Ben Pace comments on ARC’s first technical report: Eliciting Latent Knowledge

Ben Pace 19 Dec 2021 8:18 UTC
LW: 3 AF: 2
0
AF
From the section “Strategy: have humans adopt the optimal Bayes net”:
Roughly speaking, imitative generalization:
- Considers the space of changes the humans could make to their Bayes net;
- Learns a function which maps (proposed change to Bayes net) to (how a human — with AI assistants — would make predictions after making that change);
- Searches over this space to find the change that allows the humans to make the best predictions.
Regarding the second step, what is the meat of this function?
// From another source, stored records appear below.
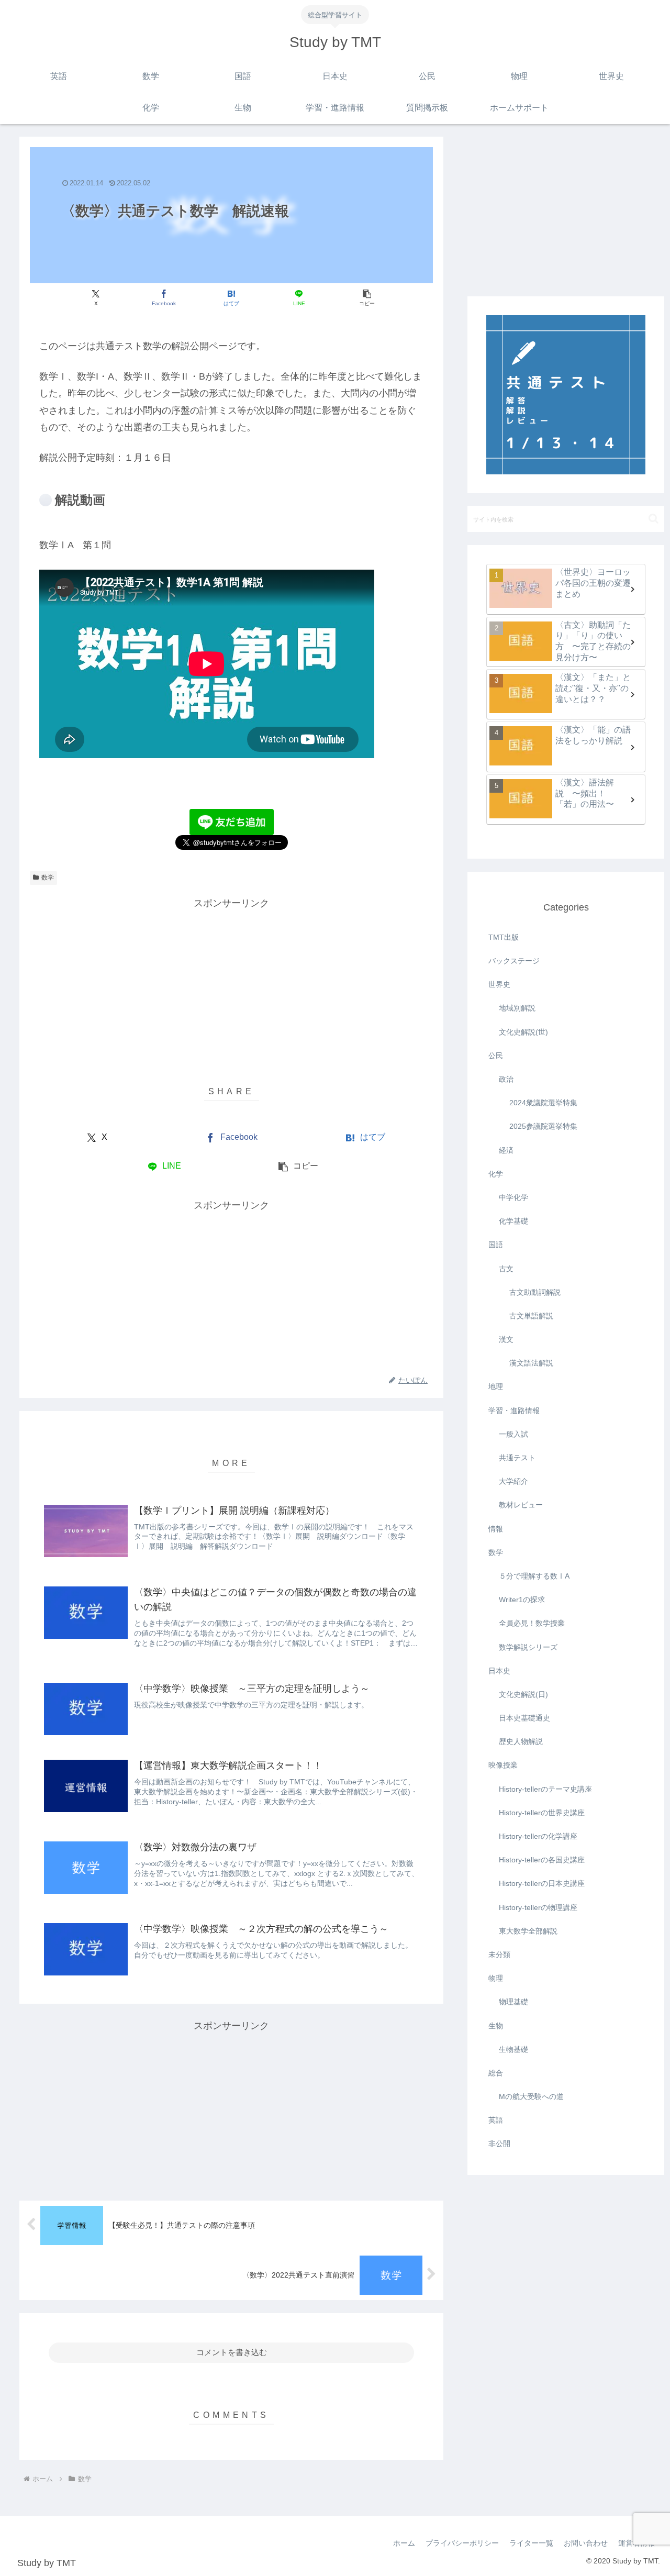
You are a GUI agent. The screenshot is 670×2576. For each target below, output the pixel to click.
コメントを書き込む (231, 2352)
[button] (366, 297)
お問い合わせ (586, 2543)
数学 (47, 877)
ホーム (404, 2543)
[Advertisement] (231, 985)
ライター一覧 (531, 2543)
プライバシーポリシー (462, 2543)
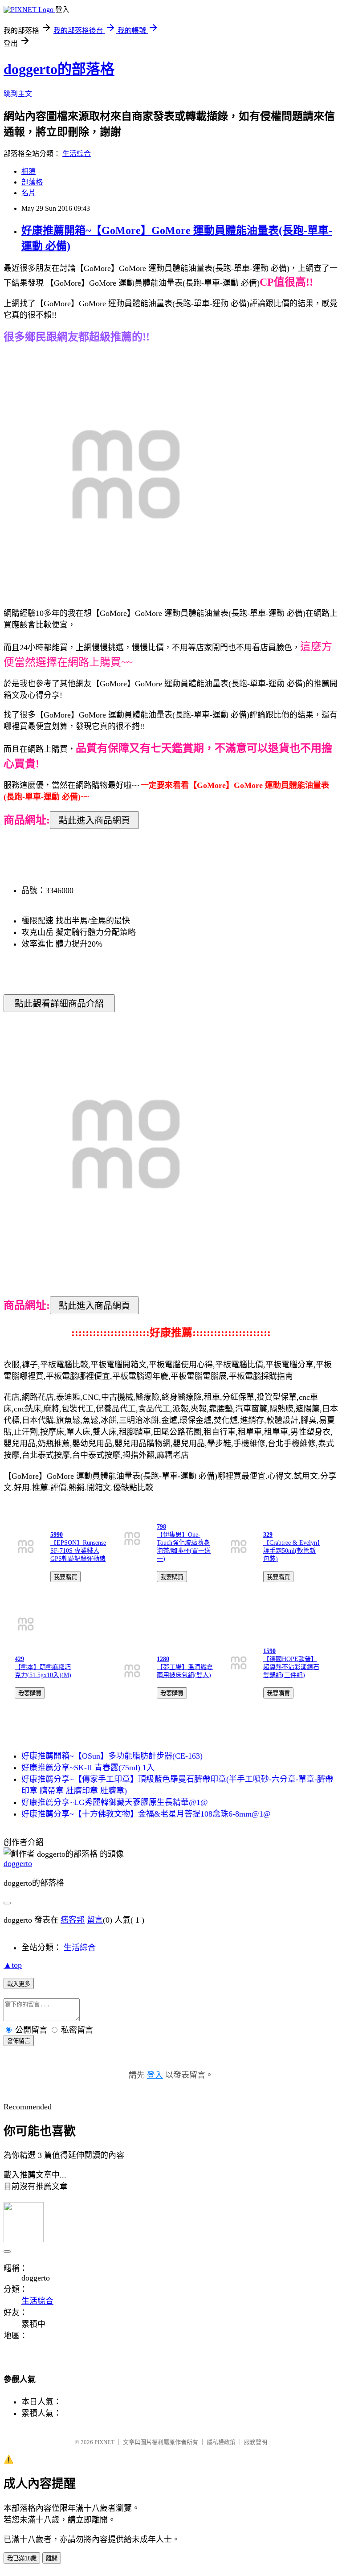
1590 (269, 1651)
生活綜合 (76, 153)
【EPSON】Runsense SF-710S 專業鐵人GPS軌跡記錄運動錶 (78, 1550)
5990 (56, 1534)
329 (268, 1534)
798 (161, 1526)
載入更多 (18, 1984)
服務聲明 (255, 2442)
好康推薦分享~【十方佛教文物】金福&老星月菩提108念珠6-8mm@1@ (146, 1813)
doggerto (18, 1863)
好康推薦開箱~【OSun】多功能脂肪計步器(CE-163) (112, 1756)
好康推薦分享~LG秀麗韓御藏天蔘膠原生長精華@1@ (114, 1802)
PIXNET (104, 2442)
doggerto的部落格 (59, 69)
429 (19, 1659)
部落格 (32, 182)
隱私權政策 (221, 2442)
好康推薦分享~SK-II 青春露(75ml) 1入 (88, 1767)
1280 (163, 1659)
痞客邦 (73, 1920)
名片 (28, 193)
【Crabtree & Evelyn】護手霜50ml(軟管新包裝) (291, 1550)
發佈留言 (18, 2041)
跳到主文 (18, 94)
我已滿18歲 (22, 2558)
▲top (13, 1965)
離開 (51, 2558)
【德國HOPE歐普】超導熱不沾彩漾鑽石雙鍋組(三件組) (291, 1667)
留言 (95, 1920)
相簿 (28, 171)
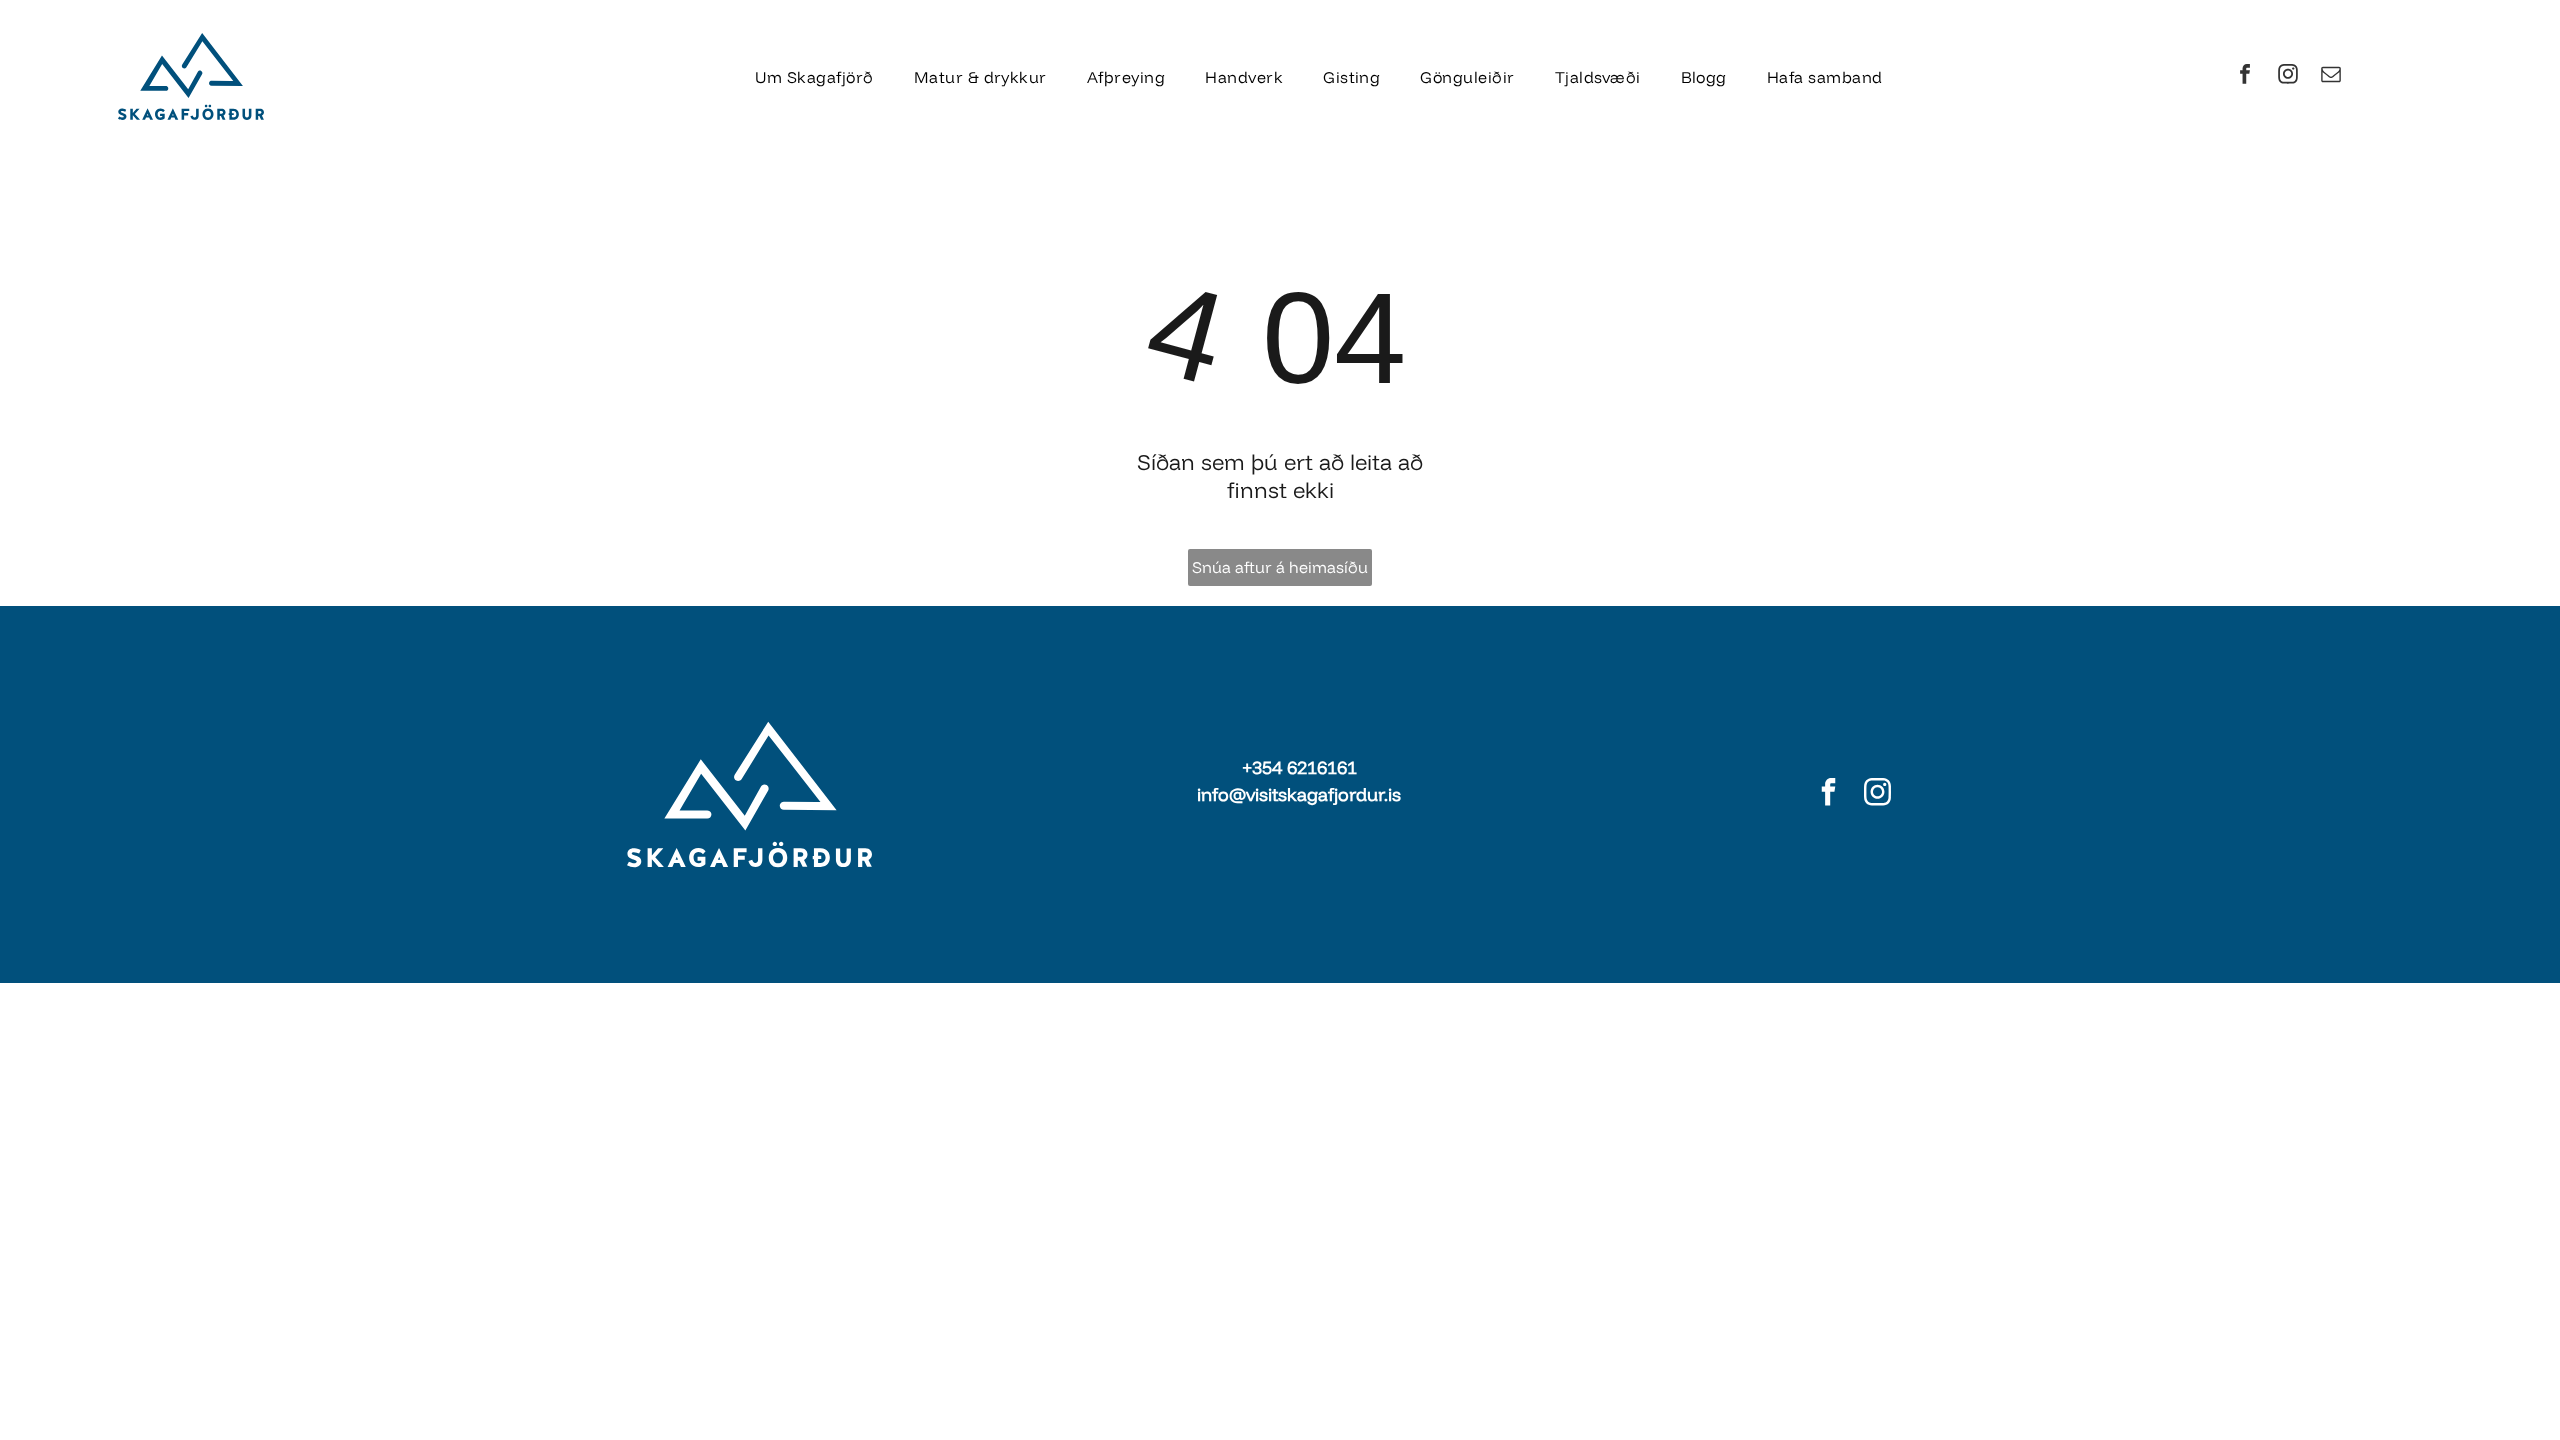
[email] (2331, 76)
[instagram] (2288, 76)
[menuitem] (814, 76)
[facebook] (2245, 76)
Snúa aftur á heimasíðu (1280, 567)
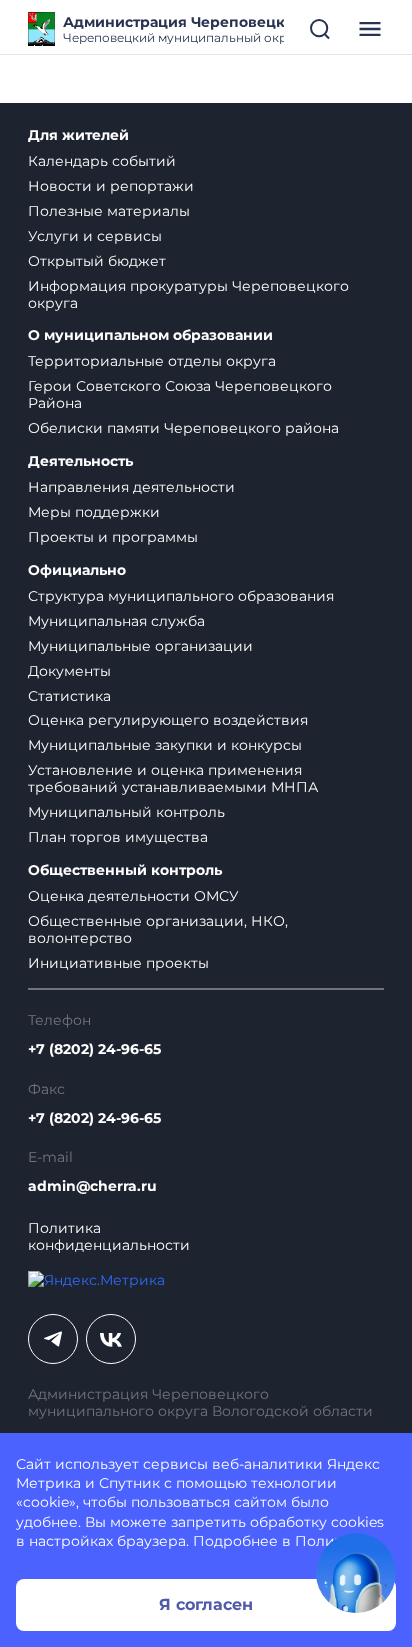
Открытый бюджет (97, 261)
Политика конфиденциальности (109, 1237)
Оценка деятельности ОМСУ (133, 896)
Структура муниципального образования (181, 596)
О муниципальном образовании (150, 335)
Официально (77, 570)
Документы (69, 671)
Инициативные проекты (118, 963)
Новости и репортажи (111, 186)
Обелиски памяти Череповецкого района (183, 428)
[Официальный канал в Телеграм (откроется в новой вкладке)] (53, 1339)
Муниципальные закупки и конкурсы (165, 745)
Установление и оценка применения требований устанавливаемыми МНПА (173, 778)
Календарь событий (102, 161)
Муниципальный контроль (126, 812)
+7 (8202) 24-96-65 (94, 1049)
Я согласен (206, 1604)
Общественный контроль (125, 870)
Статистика (69, 696)
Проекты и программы (113, 537)
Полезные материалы (109, 211)
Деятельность (80, 461)
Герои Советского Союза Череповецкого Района (180, 394)
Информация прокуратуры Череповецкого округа (188, 294)
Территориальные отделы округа (152, 361)
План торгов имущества (118, 837)
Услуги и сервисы (95, 236)
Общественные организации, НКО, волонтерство (158, 929)
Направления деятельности (131, 487)
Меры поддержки (94, 512)
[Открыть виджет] (356, 1573)
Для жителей (78, 135)
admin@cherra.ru (92, 1186)
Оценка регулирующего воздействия (168, 720)
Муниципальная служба (116, 621)
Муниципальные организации (140, 646)
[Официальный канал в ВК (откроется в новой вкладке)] (111, 1339)
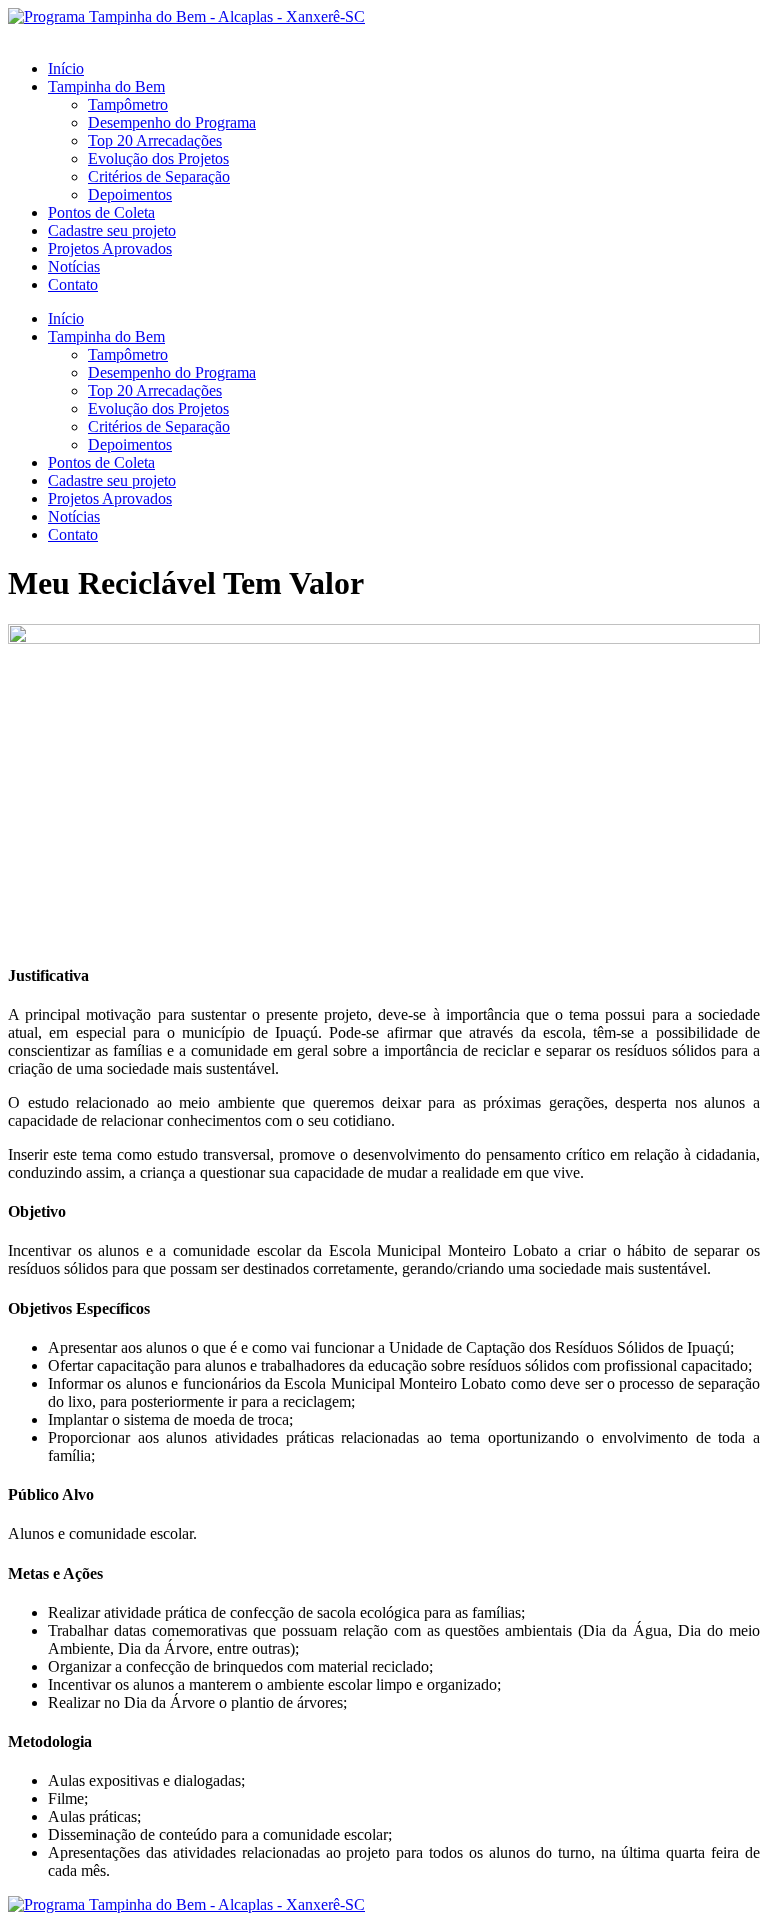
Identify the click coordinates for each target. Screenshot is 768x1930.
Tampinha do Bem (106, 86)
My superficial understanding is that a Bayes net is deterministic and fully-specified, and that we already have the tools to be able to say “given a change to the value of node A of a Bayes net, here is what probability will be assigned to node B of the Bayes net”.
I suspect you’re imagining something clever involving the human’s Bayes net plus the AI, but perhaps you just mean faster and faster algorithms for computing this update given a very complex world-model.
- paulfchristiano 19 Dec 2021 16:23 UTC
  LW: 3 AF: 3
  0
  AF Parent
  In general we don’t have an explicit representation of the human’s beliefs as a Bayes net (and none of our algorithms are specialized to this case), so the only way we are representing “change to Bayes net” is as “information you can give to a human that would lead them to change their predictions.”
  That said, we also haven’t described any inference algorithm other than “ask the human.” In general inference is intractable (even in very simple models), and the only handle we have on doing fast+acceptable approximate inference is that the human can apparently do it.
  (Though if that was the only problem then we also expect we could find some loss function that incentivizes the AI to do inference in the human Bayes net.)